比较与torch.nn.MultiheadAttention的差异

torch.nn.MultiheadAttention

class torch.nn.MultiheadAttention(
    embed_dim,
    num_heads,
    dropout=0.0,
    bias=True,
    add_bias_kv=False,
    add_zero_attn=False,
    kdim=None,
    vdim=None
)(query, key, value, key_padding_mask=None, need_weights=True, attn_mask=None)

更多内容详见torch.nn.MultiheadAttention。

mindspore.nn.MultiheadAttention

class mindspore.nn.MultiheadAttention(
    embed_dim,
    num_heads,
    dropout=0.0,
    has_bias=True,
    add_bias_kv=False,
    add_zero_attn=False,
    kdim=None,
    vdim=None,
    batch_first=False,
    dtype=mstype.float32
)(query, key, value, key_padding_mask=None, need_weights=True, attn_mask=None, average_attn_weights=True)

更多内容详见mindspore.nn.MultiheadAttention。

差异对比

torch.nn.MultiheadAttention 和 mindspore.nn.MultiheadAttention 用法基本一致。

分类	子类	PyTorch	MindSpore	差异
参数	参数1	embed_dim	embed_dim	功能一致
	参数2	num_heads	num_heads	功能一致
	参数3	dropout	dropout	功能一致
	参数4	bias	has_bias	功能一致
	参数5	add_bias_kv	add_bias_kv	功能一致
	参数6	add_zero_attn	add_zero_attn	功能一致
	参数7	kdim	kdim	功能一致
	参数8	vdim	vdim	功能一致
	参数9		batch_first	MindSpore可配置第一维是否输出batch维度, PyTorch没有此功能。
	参数10		dtype	MindSpore可配置网络参数的dtype， PyTorch没有此功能。
输入	输入1	query	query	功能一致
	输入2	key	key	功能一致
	输入3	value	value	功能一致
	输入4	key_padding_mask	key_padding_mask	MindSpore中dtype可设置为float或bool Tensor，PyTorch中dtype可设置为byte或bool Tensor
	输入5	need_weights	need_weights	功能一致
	输入6	attn_mask	attn_mask	MindSpore中dtype可设置为float或bool Tensor，PyTorch中dtype可设置为float、byte或bool Tensor
	输入7		average_attn_weights	如果为 True，则返回值 attn_output_weights 为注意力头的平均值。

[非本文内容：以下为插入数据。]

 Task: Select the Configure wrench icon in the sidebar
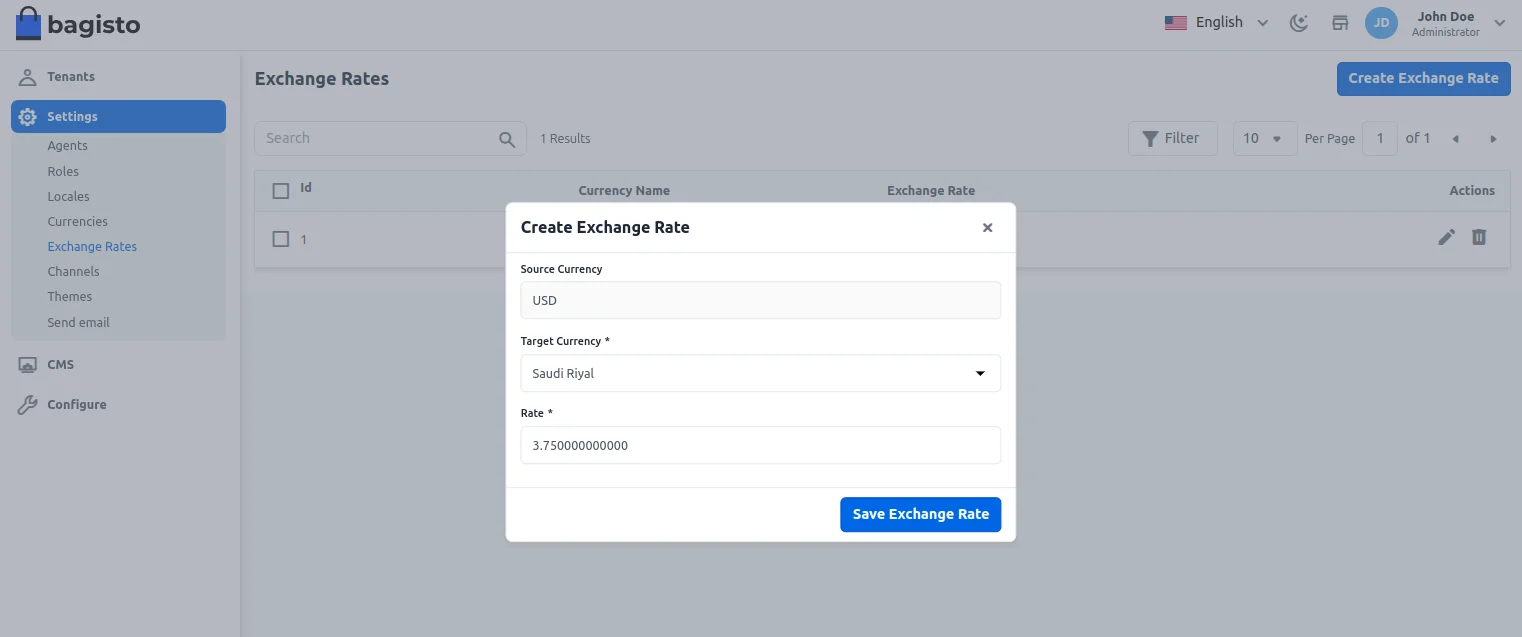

如果为 False，则 attn_weights 分别返回每个注意力头的值。PyTorch没有此功能。

代码示例

# PyTorch
import torch
from torch import nn

embed_dim, num_heads = 128, 8
seq_length, batch_size = 10, 8
query = torch.rand(seq_length, batch_size, embed_dim)
key = torch.rand(seq_length, batch_size, embed_dim)
value = torch.rand(seq_length, batch_size, embed_dim)
multihead_attn = nn.MultiheadAttention(embed_dim, num_heads)
attn_output, attn_output_weights = multihead_attn(query, key, value)
print(attn_output.shape)
#torch.Size([10, 8, 128])
print(attn_output_weights.shape)
#torch.Size([8, 10, 10])

# MindSpore
import mindspore as ms
import numpy as np

embed_dim, num_heads = 128, 8
seq_length, batch_size = 10, 8
query = ms.Tensor(np.random.randn(seq_length, batch_size, embed_dim), ms.float32)
key = ms.Tensor(np.random.randn(seq_length, batch_size, embed_dim), ms.float32)
value = ms.Tensor(np.random.randn(seq_length, batch_size, embed_dim), ms.float32)
multihead_attn = ms.nn.MultiheadAttention(embed_dim, num_heads)
attn_output, attn_output_weights = multihead_attn(query, key, value)
print(attn_output.shape)
#(10, 8, 128)
print(attn_output_weights.shape)
#(8, 10, 10)